The project in question is Vineyard Wind, which is set to build the nation’s first commercial-scale, offshore wind farm. The project site is located in a federal wind energy area, about 15 miles southwest of Martha’s Vineyard and Nantucket. According to the website, the location was chosen after an intergovernmental task force process that lasted several years.
“The project will generate clean, renewable, affordable energy for over 400,000 homes and businesses across the Commonwealth, while reducing carbon emissions by over 1.6 million tons per year,” the website reads.
Nantucket Residents Against Turbines has been advocating against the project since 2019. They aren’t convinced the project has given enough consideration to the right whales’s migration patterns and disturbing other marine life.

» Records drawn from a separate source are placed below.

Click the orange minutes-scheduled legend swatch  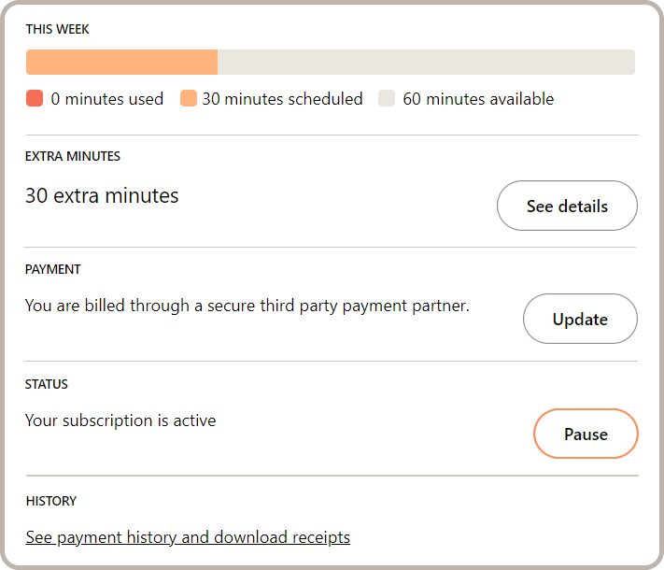click(189, 99)
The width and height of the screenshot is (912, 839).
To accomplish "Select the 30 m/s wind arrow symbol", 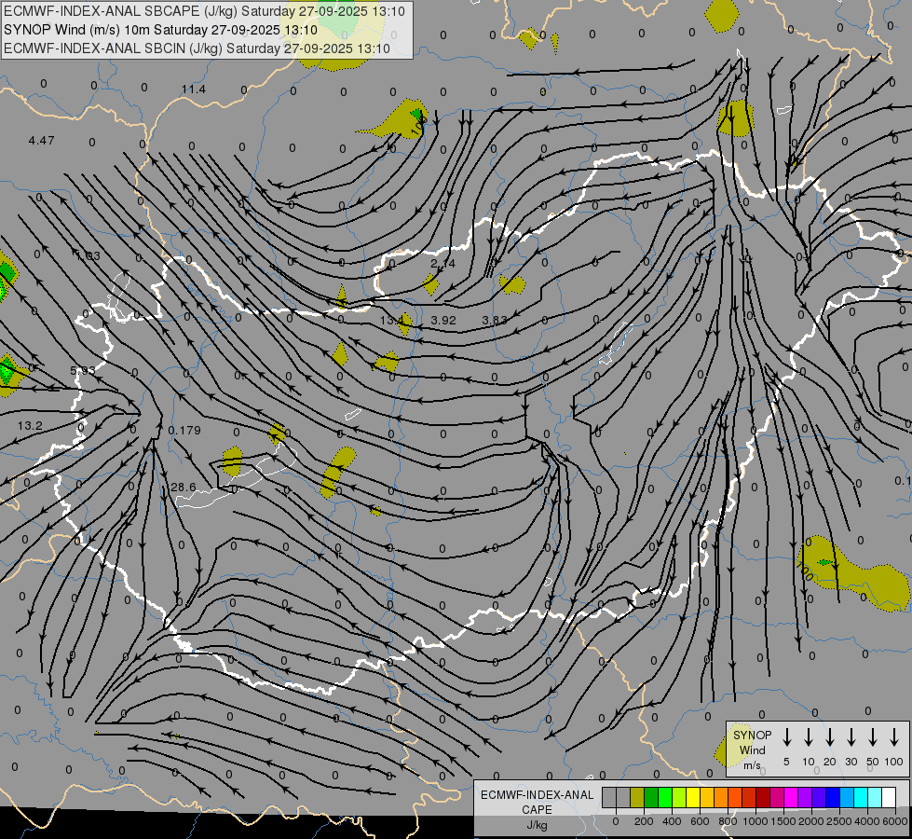I will click(851, 737).
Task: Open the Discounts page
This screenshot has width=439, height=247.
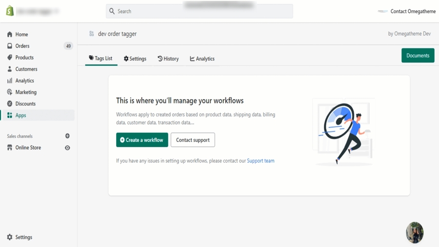Action: [25, 104]
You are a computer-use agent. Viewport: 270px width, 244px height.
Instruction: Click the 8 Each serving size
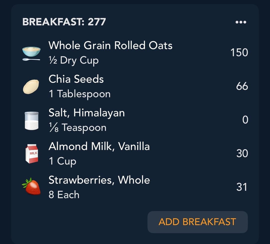tap(64, 195)
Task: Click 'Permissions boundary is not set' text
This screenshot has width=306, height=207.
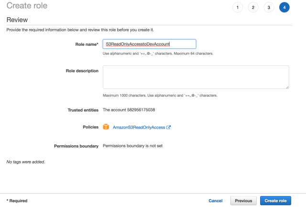Action: tap(133, 146)
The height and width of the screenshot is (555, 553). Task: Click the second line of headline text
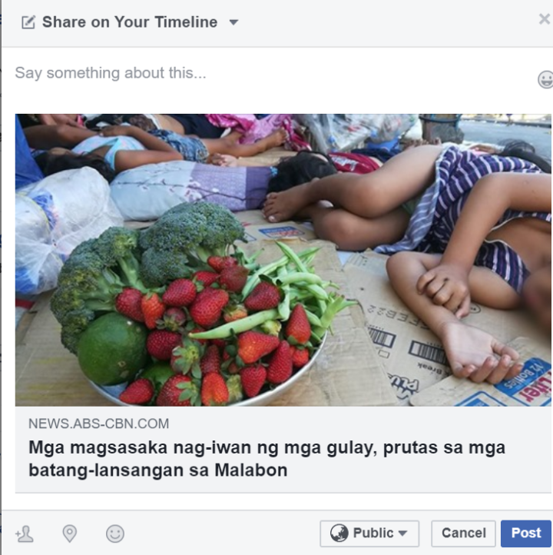[157, 470]
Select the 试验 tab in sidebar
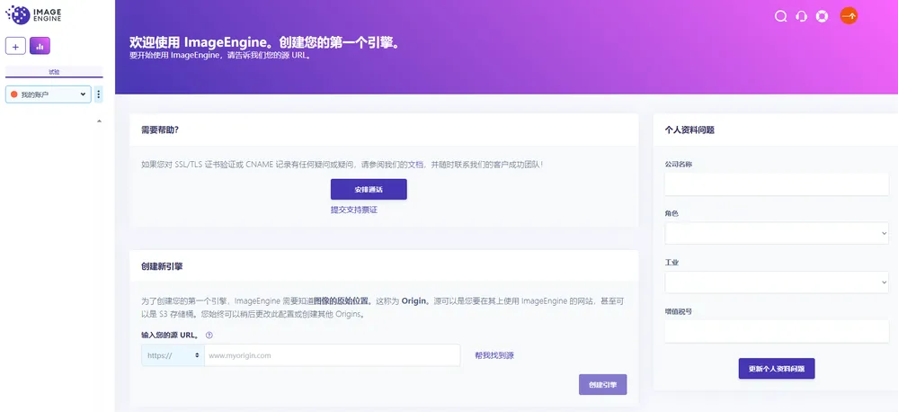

“The MA/RI wind lease areas cover one of the whale’s last strongholds, for migration, foraging and raising their young,” the group writes on its website. “We are concerned with the adverse impacts from the increased construction vessel traffic, pile driving, and operational noise on the critically endangered NARW. NOAA fisheries determined the Vineyard Wind project, which is located in one of the last North Atlantic Right Whale foraging and nursery strongholds, and which will involve thousands of miles of vessel trips, will not jeopardize the species. This determination is not supported by the evidence.”
The Biden Administration approved final permits for the project in May, WBUR reported. In March, the White House shared information on wind energy projects that would create more jobs in sustainable energy.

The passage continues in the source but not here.